Care packages sent to troops

Thanks to the communities’ efforts, about 175 soldiers serving overseas will receive a care package for Christmas.

Earl McDonald, VFW Post No. 2321 Cmdr., and District No. 4 Cmdr., said most of the packages are going to Afghanistan or to the Mediterranean. In fact, 44 of the 177 packages are being sent to the USS Whidbey Island.

The care packages were put together Saturday by VFW members, local volunteers and members of a local Girl Scout brownie group.

On Monday members of the VFW, including McDonald, Jim Shoemaker, Ralph Howell, Tony Blair and Joe Tallon; and VFW Auxiliary members Sandy Tallon and Anita Shoemaker, were busy loading the packages into trucks, driving them to the post office and unloading them at the post office. Sandy and Anita were helping address the boxes at the post office, while the VFW members wheeled them into the building.

Most of the care packages contained Christmas cards from Sweetwater County Children, Girl Scout cookies, a copy of The Green River Star and the Daily Rocket Miner, toiletries, deodorant and lots of candy.

The care packages are more than just a box stuffed with items.

“It’s a piece of home,” McDonald said. “They realize people are thinking about them around the holiday.”

Of course, none of this would be possible if it weren’t for the communities support in both Green River and Rock Springs.

“All the stuff we got was donated,” he said.

He wanted to especially thank the sixth-grade class at Monroe Intermediate School, who gave the VFW most of the care-package donations.

Even though McDonald knows the soldier is likely to share the contents of the care package, they still stamp “please share” on the outside of it as a reminder.

He said the care package reaches more than just the one solider it is addressed to.

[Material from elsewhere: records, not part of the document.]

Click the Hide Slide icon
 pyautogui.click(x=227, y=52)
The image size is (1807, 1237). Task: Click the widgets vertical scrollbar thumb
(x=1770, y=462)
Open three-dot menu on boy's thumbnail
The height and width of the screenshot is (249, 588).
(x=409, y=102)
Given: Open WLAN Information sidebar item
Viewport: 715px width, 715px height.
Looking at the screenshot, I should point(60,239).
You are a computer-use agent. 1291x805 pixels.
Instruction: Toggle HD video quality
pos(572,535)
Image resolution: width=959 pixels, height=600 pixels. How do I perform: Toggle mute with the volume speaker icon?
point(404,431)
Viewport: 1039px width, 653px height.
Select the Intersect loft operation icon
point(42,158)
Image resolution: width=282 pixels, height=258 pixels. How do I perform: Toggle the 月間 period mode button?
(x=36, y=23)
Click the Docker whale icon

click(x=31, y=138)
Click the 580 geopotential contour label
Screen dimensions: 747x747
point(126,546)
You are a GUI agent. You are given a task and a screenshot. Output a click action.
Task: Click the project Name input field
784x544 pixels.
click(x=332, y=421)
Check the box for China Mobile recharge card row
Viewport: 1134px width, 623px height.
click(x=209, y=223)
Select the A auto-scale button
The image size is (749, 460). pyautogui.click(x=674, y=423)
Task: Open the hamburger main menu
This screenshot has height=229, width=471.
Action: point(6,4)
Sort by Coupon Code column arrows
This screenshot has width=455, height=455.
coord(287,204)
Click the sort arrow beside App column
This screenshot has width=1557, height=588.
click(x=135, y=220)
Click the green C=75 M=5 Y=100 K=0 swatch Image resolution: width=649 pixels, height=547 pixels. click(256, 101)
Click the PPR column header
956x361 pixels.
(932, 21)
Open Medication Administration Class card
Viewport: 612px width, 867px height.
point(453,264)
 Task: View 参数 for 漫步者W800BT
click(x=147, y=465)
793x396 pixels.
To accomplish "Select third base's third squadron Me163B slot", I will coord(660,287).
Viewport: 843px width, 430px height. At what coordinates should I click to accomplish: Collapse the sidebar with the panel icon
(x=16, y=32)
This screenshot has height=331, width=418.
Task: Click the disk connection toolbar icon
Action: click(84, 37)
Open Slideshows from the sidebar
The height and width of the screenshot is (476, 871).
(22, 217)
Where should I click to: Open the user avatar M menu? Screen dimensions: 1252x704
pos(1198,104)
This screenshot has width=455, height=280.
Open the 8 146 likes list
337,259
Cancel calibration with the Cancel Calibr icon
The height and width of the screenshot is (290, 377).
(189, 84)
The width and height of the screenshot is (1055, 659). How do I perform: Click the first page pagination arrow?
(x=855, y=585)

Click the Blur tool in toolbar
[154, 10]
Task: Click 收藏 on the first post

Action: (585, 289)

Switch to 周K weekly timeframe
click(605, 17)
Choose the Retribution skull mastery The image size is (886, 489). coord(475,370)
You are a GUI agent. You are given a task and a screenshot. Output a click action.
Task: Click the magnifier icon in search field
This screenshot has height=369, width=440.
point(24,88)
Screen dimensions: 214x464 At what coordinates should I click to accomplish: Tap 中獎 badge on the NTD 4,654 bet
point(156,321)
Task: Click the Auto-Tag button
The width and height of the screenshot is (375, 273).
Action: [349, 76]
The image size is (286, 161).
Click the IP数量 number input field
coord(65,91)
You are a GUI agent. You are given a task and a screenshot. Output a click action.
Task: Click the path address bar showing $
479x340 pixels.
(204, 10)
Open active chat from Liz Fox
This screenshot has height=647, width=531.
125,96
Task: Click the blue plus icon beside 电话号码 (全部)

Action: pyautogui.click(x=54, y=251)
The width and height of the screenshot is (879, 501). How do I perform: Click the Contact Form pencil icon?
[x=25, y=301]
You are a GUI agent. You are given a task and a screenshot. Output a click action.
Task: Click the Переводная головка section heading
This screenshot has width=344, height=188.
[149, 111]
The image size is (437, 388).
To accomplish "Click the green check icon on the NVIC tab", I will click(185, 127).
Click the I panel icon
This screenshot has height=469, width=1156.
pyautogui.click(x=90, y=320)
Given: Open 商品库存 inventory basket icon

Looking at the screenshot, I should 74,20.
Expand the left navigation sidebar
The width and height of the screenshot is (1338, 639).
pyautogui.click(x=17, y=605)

Once the soldier receives it, he or she will share with those serving with them and then they share with the children in the communities they are stationed at.

McDonald, who served during the Vietnam War, said he can recall getting a care package from his mother. He said a lot of times the entire unit he was serving with knew about the care package before he did. They would all gather around and see what McDonald had received. McDonald said they would share the crumpled chocolate chip cookies his mother had baked and sent to him. It really lifted their spirits.

Not only did the VFW receive food donations and cards, but it also received monetary donations, which went to pay for shipping the care packages.

Last year, it cost the VFW $15 per box to send the care packages. McDonald figured it would be about $3,000 to ship all of them this year.